* [DOCUMENT SECTION]
____________
So, I know, scrolling through Facebook doesn’t seem to be a creative act. In fact, Pam Grout author of Art & Soul Reloaded, asks us to reduce the amount of time we waste on social media in order to carve out time for at least one creative endeavor a day. But over the weekend the trailer for a new movie popped up in my feed and I was inspired. The movie is The Man Who Invented Christmas, starring Dan Stevens and Christopher Plummer. Just the trailer shows what an author goes through when working on a story. Inspiration comes from so many different unexpected places, a bedtime story, offhanded remarks, getting the right name for a character, or the right title for the piece. Any one of those are fodder for someone who uses their imagination.

The movie is about how Charles Dickens came to write A Christmas Carol. From the trailer, it looks like a fanciful and funny rendering of the real story. One thing is true to life, Charles Dickens was in financial difficulty when he wrote the novella. His last two novels had not been received well by the public. He needed a hit and was fortunate that inspiration struck. He wrote the book in October. It was published on December 19th 1843 only a few weeks later, and has never been out of print since. So, this Thanksgiving, I will be in the theatre watching this delightful, funny film and taking comfort in the fact that if we allow it, anything can inspire our creativity.

I have a confession to make. I read A Christmas Carol for the first time last Christmas. I know, how can that be. One of my brothers-in-law reads it every Christmas. Since I’ve seen many film and stage adaptations of the story, I thought I didn’t need to read the book. But last Christmas was particularly bleak for many people, including me, and I wanted to remind myself that carrying the spirit of Christmas with me all the year, is better than giving into despair. Christmas is a good time to reinvigorate hope and there are lots of wonderful Christmas books and movies that have that as a central theme. They are meant to inspire us and help us embrace loving life, and offering help to those less fortunate. Something good to remember any time of the year. I may read the book again this Christmas.
____________
* [STATED TASK] Rename "novella" to "short book" and give back the part of the post about the Dickens movie from "The movie is about" up to and including "inspire our creativity.".

* [DATA SECTION]
____________
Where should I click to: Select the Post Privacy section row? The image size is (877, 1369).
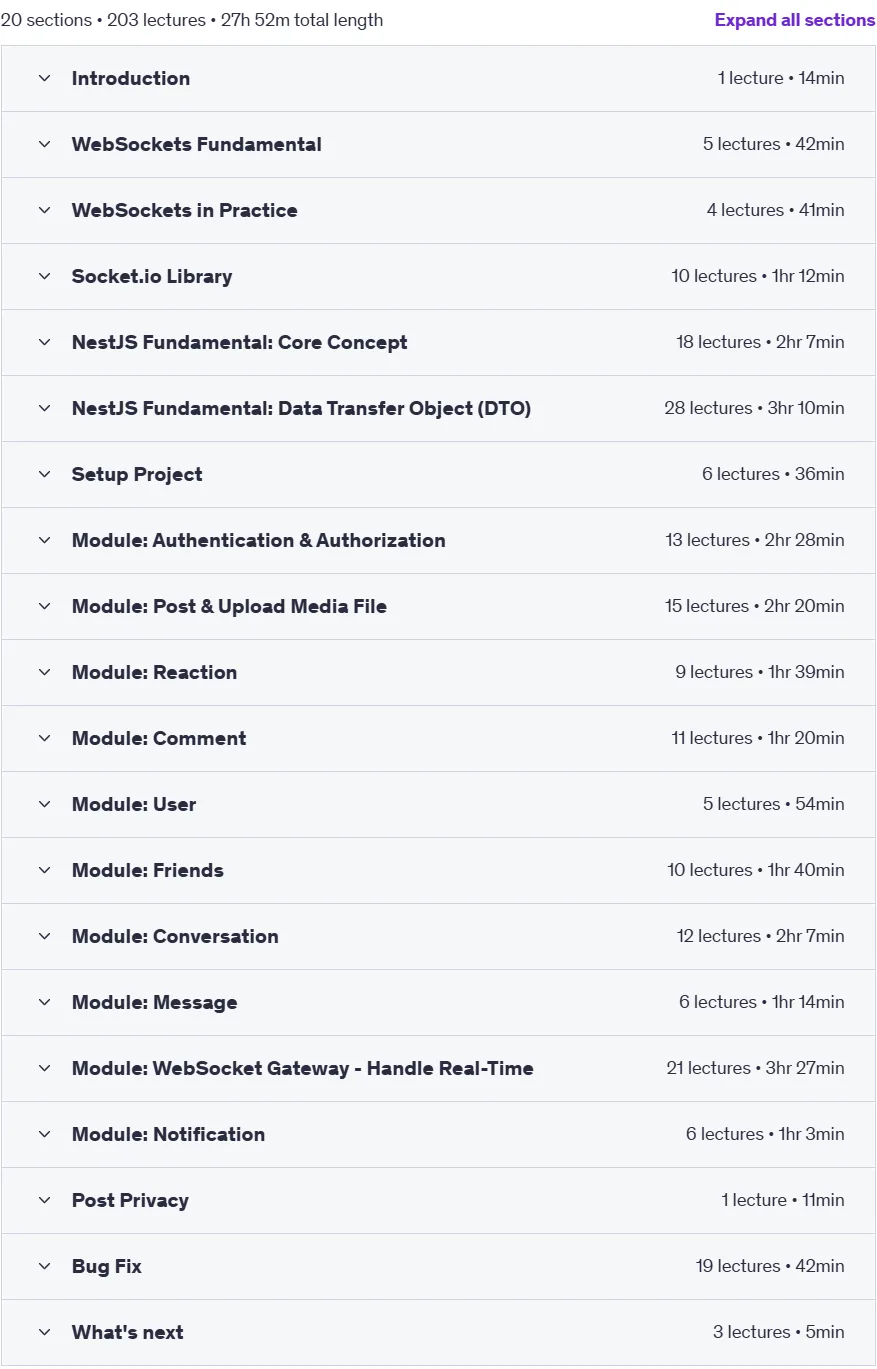click(438, 1200)
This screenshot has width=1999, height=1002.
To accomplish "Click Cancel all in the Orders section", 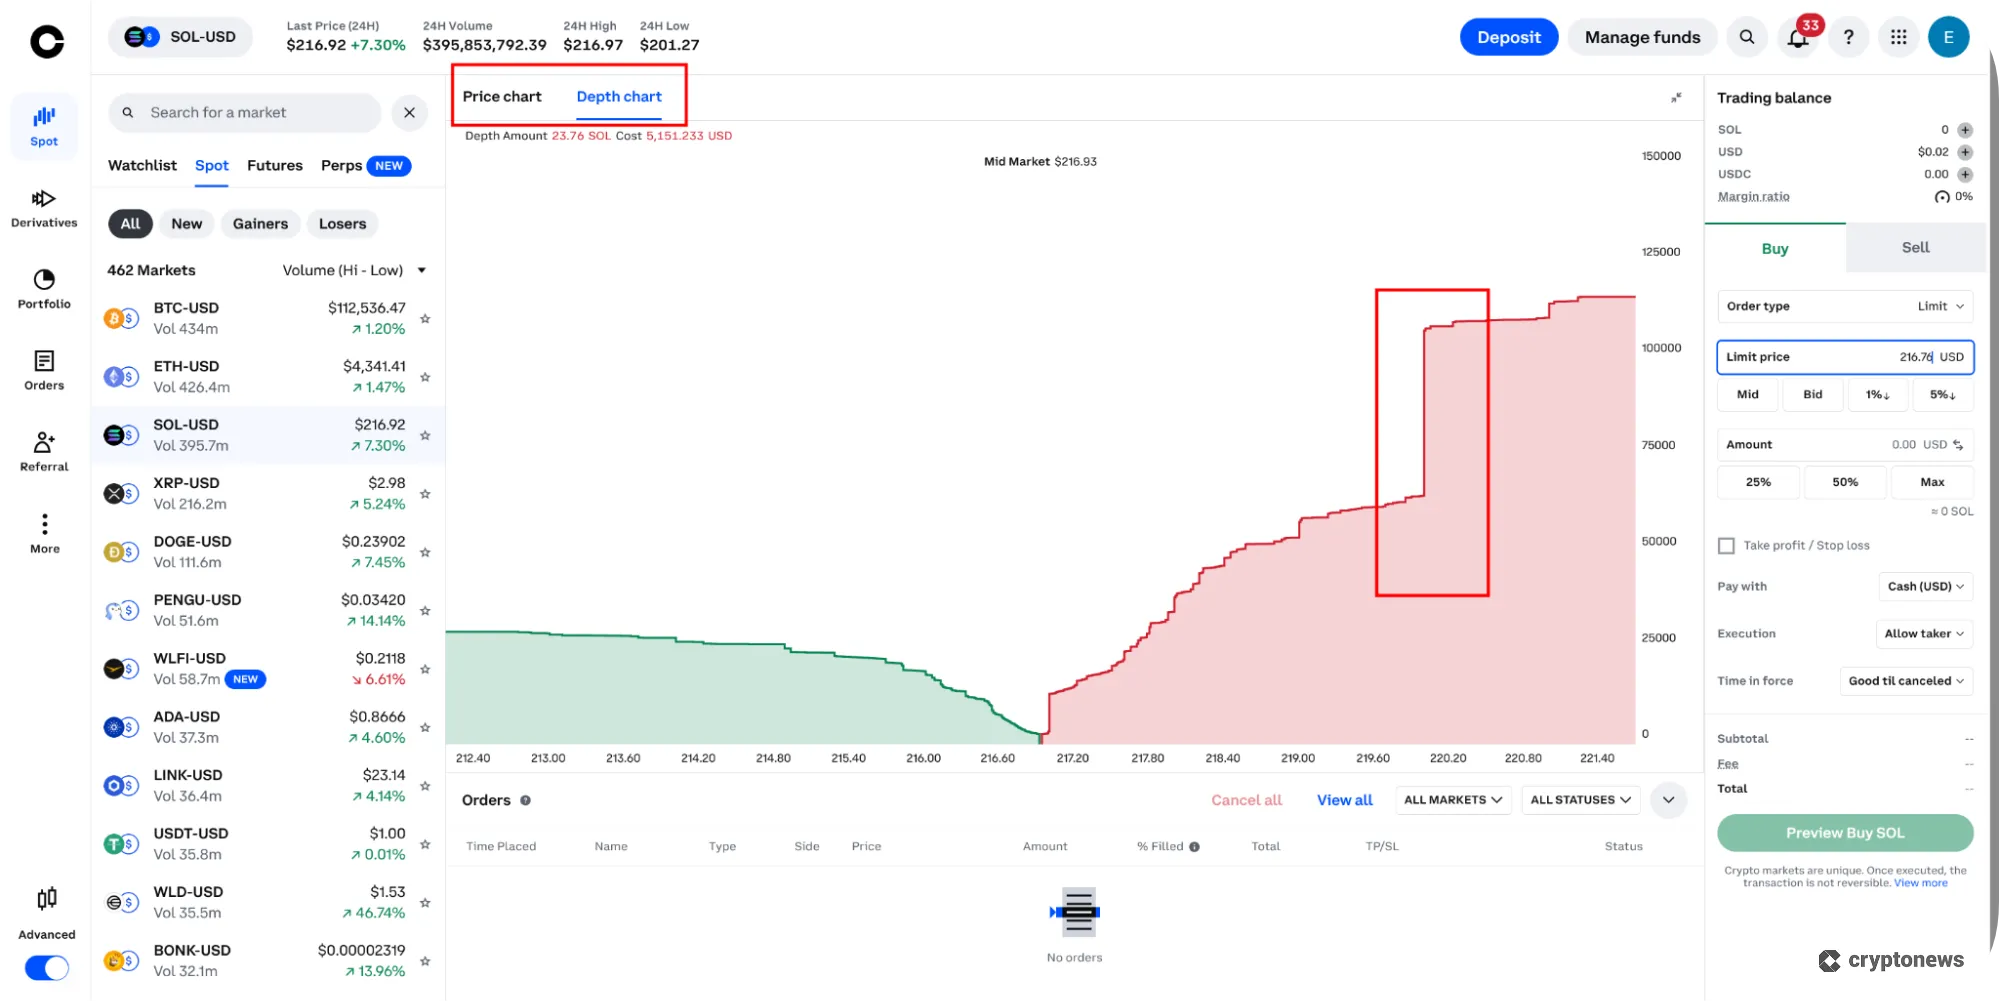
____________
* [REPLY]
The movie is about how Charles Dickens came to write A Christmas Carol. From the trailer, it looks like a fanciful and funny rendering of the real story. One thing is true to life, Charles Dickens was in financial difficulty when he wrote the short book. His last two novels had not been received well by the public. He needed a hit and was fortunate that inspiration struck. He wrote the book in October. It was published on December 19th 1843 only a few weeks later, and has never been out of print since. So, this Thanksgiving, I will be in the theatre watching this delightful, funny film and taking comfort in the fact that if we allow it, anything can inspire our creativity.